Diagnosed with Autism Spectrum Disorder (ASD), Alex received both occupational and speech-language therapy through Early Intervention, a program specifically designed for children age birth to three. However like many children with ASD, his symptoms didn’t simply disappear after his third birthday.
“Our pediatrician recommended that he continue to receive therapy,” says Maria. “He gave us a list of places to call but most were too far away and hard to get to by bus – we don’t have a car. Children’s Therapy Center is in our neighborhood. We can walk here, which is so helpful!”
Alex leads the way to the feeding room, where today Erin will work on helping Alex accept new and different foods into his diet. Like many children with ASD, Alex has very specific likes and dislikes when it comes to food.
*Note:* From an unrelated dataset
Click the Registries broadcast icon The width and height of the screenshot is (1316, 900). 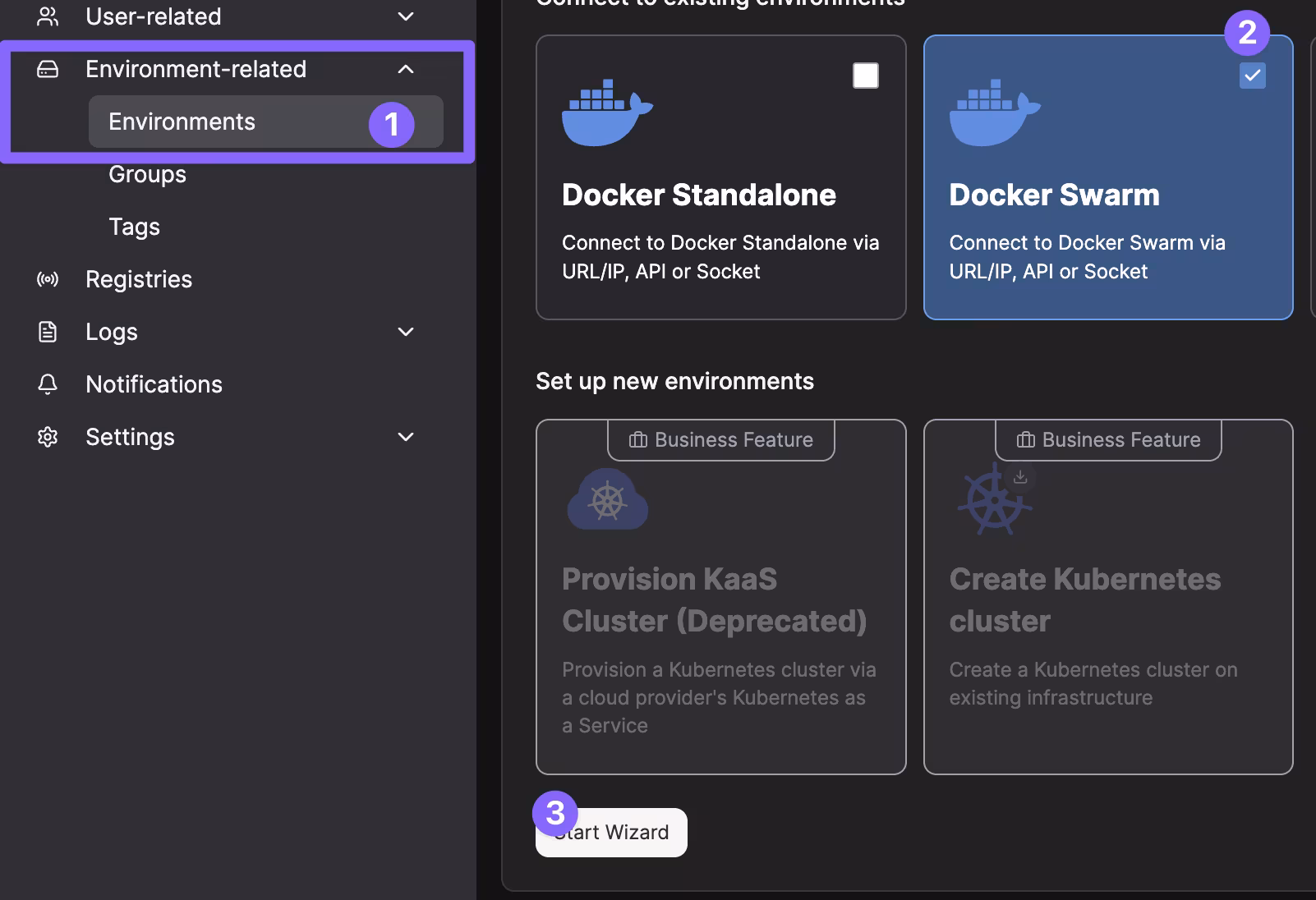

The list of welcomed food includes yogurt, bananas, Oreo cookies, rice, Mexican pasta, soup, Mexican bread, and Lay’s potato chips. He has recently tried apples and – at least for now – finds them acceptable, although Maria acknowledges that might change with no warning.
Erin arranges several small dishes of snacks on the table including orange slices, carrots, crackers and applesauce. Alex becomes agitated at the sight of the carrots, a food to which he has a strong aversion. However, instead of jumping up from his seat and racing off, Alex reaches for his picture communication book, a red notebook filled with pictures that his mother made for him. He opens the book, rapidly searching for a picture of a carrot. He jabs at the picture, shaking his head.
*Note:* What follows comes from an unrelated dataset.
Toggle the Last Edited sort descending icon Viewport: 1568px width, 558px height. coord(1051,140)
“No carrots today, Alex?” Erin asks, tilting her head to try to make eye contact with him.
Alex refuses the eye contact but continues shaking his head forcefully. “Can you show me ‘no’ Alex?” Erin asks. “Show me the picture for ‘no.’” Alex scans the page and then flips to another one, where he identifies the picture he’s seeking. “Good, Alex!” Erin says. “You said ‘no carrots’ so we’re not going to have any carrots today!” She gently moves the dish of carrots off to the side and Alex’s anxiety subsides.
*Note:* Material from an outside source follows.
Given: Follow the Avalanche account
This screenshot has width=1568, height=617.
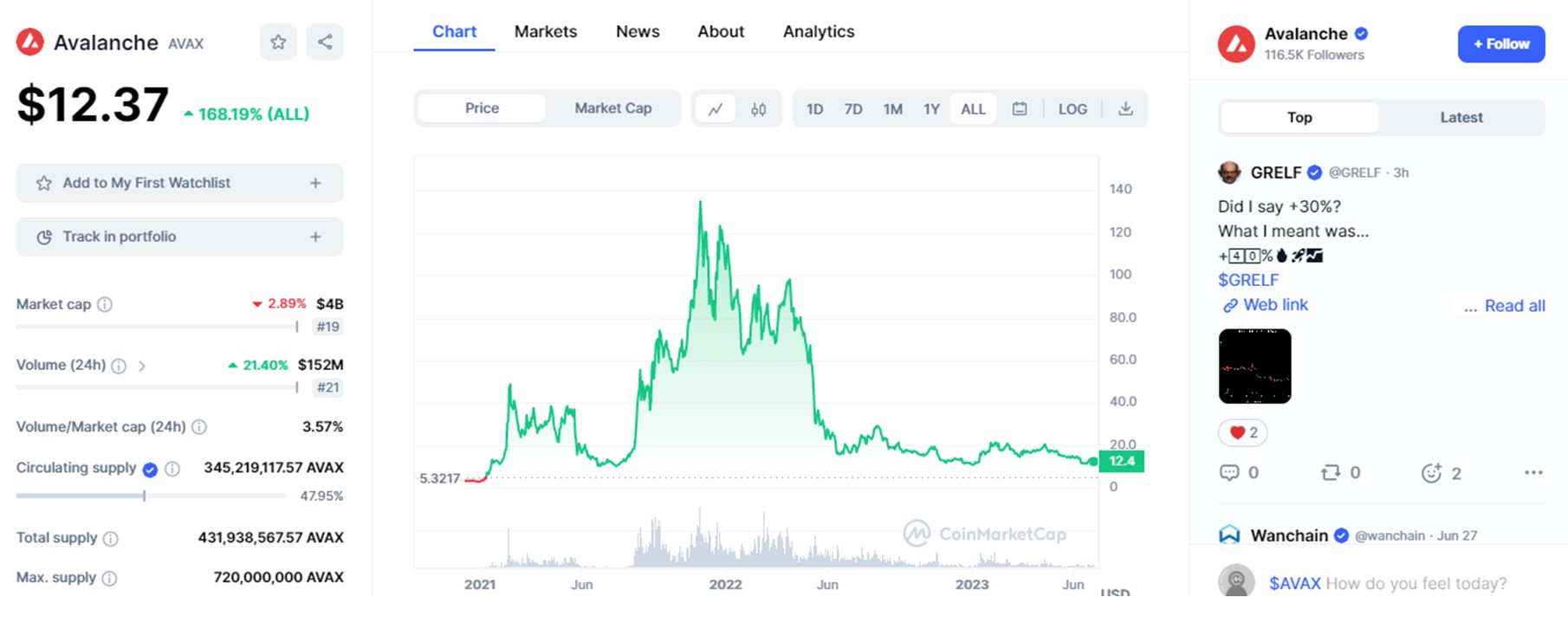Looking at the screenshot, I should click(x=1500, y=44).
“Alex is learning how to communicate vocally as well as through pictures, which can help him manage his emotions,” Erin explains. “Without a reliable, effective way to communicate he can’t explain his needs. When a child can’t do that, it’s incredibly frustrating for them. They end up having to express themselves in other less effective and potentially damaging ways such as running away or hiding.”
Maria says that she and her husband made the decision that she should quit her job in order to stay home with Alex. “I wanted to,” she says. “The more time I spend with him, the more he improves. Unless we practice [what we’re learning in therapy] with him constantly, what’s the point of taking him to therapy? Alex and I are learning together.”
Her son’s achievements delight Maria. “Alex loves coming here,” she says. “It’s fun for him. When you make things fun for a child, they learn more. He thinks therapy is all about play time!” Her biggest goals for Alex are to continue working on communication, potty training and the transition to a full day of school. Alex is currently on the waiting list at CTC to receive occupational therapy in addition to speech-language therapy.
Very little gets past this curious, perceptive little boy. Spying a UPS driver coming through the lobby door to deliver a package at the front desk, Alex calls out, “Hola!” Then he adds sternly, “No diapers!” His mother laughs. “I buy his diapers in bulk and have them delivered by UPS to the house,” she explains. “He is not a fan of diapers. Maybe that will motivate him for potty training!”